1. Dinner at my parent’s place where the whole family gets together.

2. Embarrassed to admit Holly Jolly Christmas by Burl Ives.

3. Going out and playing hockey on Boxing Day — usually sporting something new that was received for Christmas.

4. Rockem Sockem Robots.

Russell Williams

1. My husband is Jewish, there’s a Lithuanian brother-in-law, and a Korean niece. So the holiday tradition is maximum culinary diversity. For Hanukkah we have latkes and all the normal Jewish dishes. Lithuania takes over on Christmas Eve, when we sit down to Kūčios, which includes several pre-Christian traditions, and a 12-course seafood tapas series à la Vilnius. Our Christmas is typical, except that the niece’s Kimchi is spicy enough to require a hazmat certificate.

2. The Hallelujah Chorus, if it’s a sing-along. One year we were at Boston Symphony Hall (in the audience) for one of these. I had the score and sang the bass part, but the ladies next to me kept rolling their eyes because I wasn’t singing the familiar melody. They seemed to think I was tone-deaf, but in fact I was on pitch with the bass part. Such is life.

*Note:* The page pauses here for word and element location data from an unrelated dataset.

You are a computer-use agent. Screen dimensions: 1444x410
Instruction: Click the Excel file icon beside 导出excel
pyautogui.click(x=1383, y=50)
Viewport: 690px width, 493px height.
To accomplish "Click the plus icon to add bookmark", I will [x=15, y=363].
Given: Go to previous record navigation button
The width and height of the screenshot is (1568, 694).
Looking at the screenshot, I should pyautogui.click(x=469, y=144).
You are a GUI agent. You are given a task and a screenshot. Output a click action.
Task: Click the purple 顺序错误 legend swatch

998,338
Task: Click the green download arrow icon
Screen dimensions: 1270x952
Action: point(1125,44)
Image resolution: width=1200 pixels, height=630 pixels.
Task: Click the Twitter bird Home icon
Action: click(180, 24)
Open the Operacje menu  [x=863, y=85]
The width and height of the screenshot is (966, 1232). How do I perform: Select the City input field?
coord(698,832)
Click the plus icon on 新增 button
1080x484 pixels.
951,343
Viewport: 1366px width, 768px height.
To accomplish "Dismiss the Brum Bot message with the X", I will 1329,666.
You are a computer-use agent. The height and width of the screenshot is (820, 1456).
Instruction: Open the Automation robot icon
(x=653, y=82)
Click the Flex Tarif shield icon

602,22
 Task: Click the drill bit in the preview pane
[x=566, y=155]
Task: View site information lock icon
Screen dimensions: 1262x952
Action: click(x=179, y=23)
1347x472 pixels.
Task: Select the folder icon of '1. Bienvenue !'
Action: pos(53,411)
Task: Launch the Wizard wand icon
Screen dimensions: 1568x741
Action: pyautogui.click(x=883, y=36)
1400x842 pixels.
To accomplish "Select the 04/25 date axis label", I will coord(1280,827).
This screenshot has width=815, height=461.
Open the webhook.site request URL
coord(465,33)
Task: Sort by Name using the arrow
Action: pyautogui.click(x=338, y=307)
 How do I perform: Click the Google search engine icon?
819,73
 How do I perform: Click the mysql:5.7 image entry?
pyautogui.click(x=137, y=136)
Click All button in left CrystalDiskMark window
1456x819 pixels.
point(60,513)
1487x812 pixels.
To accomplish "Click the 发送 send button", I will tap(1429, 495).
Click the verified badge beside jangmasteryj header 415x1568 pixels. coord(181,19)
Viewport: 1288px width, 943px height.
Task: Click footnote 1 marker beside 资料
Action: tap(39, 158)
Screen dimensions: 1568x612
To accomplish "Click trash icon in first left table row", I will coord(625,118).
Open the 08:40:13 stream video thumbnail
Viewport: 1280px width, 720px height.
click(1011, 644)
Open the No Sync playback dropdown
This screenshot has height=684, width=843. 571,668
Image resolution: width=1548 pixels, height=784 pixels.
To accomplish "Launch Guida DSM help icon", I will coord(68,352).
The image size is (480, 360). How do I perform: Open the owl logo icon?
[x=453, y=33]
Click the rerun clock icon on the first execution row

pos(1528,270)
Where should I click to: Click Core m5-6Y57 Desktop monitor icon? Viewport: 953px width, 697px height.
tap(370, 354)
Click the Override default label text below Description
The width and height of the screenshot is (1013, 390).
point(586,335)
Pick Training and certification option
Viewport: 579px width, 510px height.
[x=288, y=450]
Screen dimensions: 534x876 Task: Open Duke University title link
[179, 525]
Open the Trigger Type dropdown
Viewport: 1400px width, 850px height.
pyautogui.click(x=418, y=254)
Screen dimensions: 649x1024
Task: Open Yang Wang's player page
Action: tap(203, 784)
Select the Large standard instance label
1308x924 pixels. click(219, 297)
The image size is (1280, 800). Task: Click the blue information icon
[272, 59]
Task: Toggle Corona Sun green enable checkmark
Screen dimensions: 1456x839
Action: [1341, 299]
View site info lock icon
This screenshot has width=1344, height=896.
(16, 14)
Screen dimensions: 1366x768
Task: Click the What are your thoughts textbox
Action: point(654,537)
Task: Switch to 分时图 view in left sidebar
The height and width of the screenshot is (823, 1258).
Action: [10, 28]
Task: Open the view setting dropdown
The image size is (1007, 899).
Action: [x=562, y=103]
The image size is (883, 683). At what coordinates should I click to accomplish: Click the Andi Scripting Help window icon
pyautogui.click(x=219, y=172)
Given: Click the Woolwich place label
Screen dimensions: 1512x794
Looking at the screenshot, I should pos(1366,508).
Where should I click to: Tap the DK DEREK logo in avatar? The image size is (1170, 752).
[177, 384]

3. We always traveled from Florida to Pennsylvania to stay with my grandmother at Christmas. There were tons of books in remote parts of the house and I loved sitting in a window, with the winter landscape outside, and reading. It may sound stark and Dickensian, but for this kid from Florida, the silence of winter and discovery of books were a mortal lock.

4. Forgiveness. Fortunately, I didn’t have to wait until Christmas.

Ken Weingartner

1. Hosting the family for Christmas Eve dinner followed by watching A Christmas Story.

2. I enjoy a wide variety of holiday songs. If I had to pick a favorite it would be Christmas Time is Here by Vince Guaraldi.

3. The arrival in the mail of the Sears catalog Wish Book, fending off my siblings, and pouring through the pages looking at all the toys and making a wish list.

4. A pinball machine. I was about 10. It wasn’t a full-sized arcade machine, but a good-sized replica with digital scoring. We kept a notepad next to the machine to record high scores, which had to be verified by a second person. That machine was played in our basement for years.